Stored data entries
★ ★ ★ ★

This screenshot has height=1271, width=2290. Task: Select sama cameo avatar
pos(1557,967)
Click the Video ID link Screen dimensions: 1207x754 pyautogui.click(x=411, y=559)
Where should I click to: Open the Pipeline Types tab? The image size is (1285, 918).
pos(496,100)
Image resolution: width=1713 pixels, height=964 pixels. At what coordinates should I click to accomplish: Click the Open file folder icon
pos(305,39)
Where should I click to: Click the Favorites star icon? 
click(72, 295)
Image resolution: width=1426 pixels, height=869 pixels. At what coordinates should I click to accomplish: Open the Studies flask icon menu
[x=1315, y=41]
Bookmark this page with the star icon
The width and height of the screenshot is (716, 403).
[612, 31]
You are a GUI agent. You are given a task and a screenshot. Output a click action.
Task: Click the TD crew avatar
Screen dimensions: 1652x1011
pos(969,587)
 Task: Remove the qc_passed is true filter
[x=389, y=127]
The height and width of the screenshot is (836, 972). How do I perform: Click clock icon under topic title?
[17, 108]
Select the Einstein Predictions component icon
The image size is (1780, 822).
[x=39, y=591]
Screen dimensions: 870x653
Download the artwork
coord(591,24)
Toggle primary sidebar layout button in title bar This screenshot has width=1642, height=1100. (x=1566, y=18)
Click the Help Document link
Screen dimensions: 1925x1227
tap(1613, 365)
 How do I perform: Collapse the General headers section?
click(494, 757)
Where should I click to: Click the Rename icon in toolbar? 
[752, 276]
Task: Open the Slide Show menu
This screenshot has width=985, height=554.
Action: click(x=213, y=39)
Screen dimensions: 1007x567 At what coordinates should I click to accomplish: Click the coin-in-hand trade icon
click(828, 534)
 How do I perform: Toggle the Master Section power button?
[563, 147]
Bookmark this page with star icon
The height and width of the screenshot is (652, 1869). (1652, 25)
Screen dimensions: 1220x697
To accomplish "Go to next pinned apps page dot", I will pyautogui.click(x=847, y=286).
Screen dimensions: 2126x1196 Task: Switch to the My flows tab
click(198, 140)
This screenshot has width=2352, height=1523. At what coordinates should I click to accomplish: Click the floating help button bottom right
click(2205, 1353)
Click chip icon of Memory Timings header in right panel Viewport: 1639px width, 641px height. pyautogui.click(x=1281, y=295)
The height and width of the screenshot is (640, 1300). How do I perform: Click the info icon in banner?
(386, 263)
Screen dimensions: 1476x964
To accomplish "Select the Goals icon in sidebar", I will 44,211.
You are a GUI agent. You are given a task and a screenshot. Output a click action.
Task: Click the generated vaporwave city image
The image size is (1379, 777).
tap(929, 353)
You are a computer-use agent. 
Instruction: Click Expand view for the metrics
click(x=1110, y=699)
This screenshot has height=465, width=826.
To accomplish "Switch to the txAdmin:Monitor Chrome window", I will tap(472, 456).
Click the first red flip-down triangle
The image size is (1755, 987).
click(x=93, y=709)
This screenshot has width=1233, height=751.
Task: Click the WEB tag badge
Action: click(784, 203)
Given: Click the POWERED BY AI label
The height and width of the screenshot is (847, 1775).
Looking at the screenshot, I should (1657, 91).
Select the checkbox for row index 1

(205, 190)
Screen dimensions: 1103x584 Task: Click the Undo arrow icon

★ ★ ★ ★

The lines from the beginning of the records through the line containing "Task: Click the TD crew avatar" should be reproduced exactly. Include nothing else.

This screenshot has height=1271, width=2290. Task: Select sama cameo avatar
pos(1557,967)
Click the Video ID link Screen dimensions: 1207x754 pyautogui.click(x=411, y=559)
Where should I click to: Open the Pipeline Types tab? The image size is (1285, 918).
pos(496,100)
Image resolution: width=1713 pixels, height=964 pixels. At what coordinates should I click to accomplish: Click the Open file folder icon
pos(305,39)
Where should I click to: Click the Favorites star icon? 
click(72, 295)
Image resolution: width=1426 pixels, height=869 pixels. At what coordinates should I click to accomplish: Open the Studies flask icon menu
[x=1315, y=41]
Bookmark this page with the star icon
The width and height of the screenshot is (716, 403).
[612, 31]
You are a GUI agent. You are given a task and a screenshot. Output a click action.
Task: Click the TD crew avatar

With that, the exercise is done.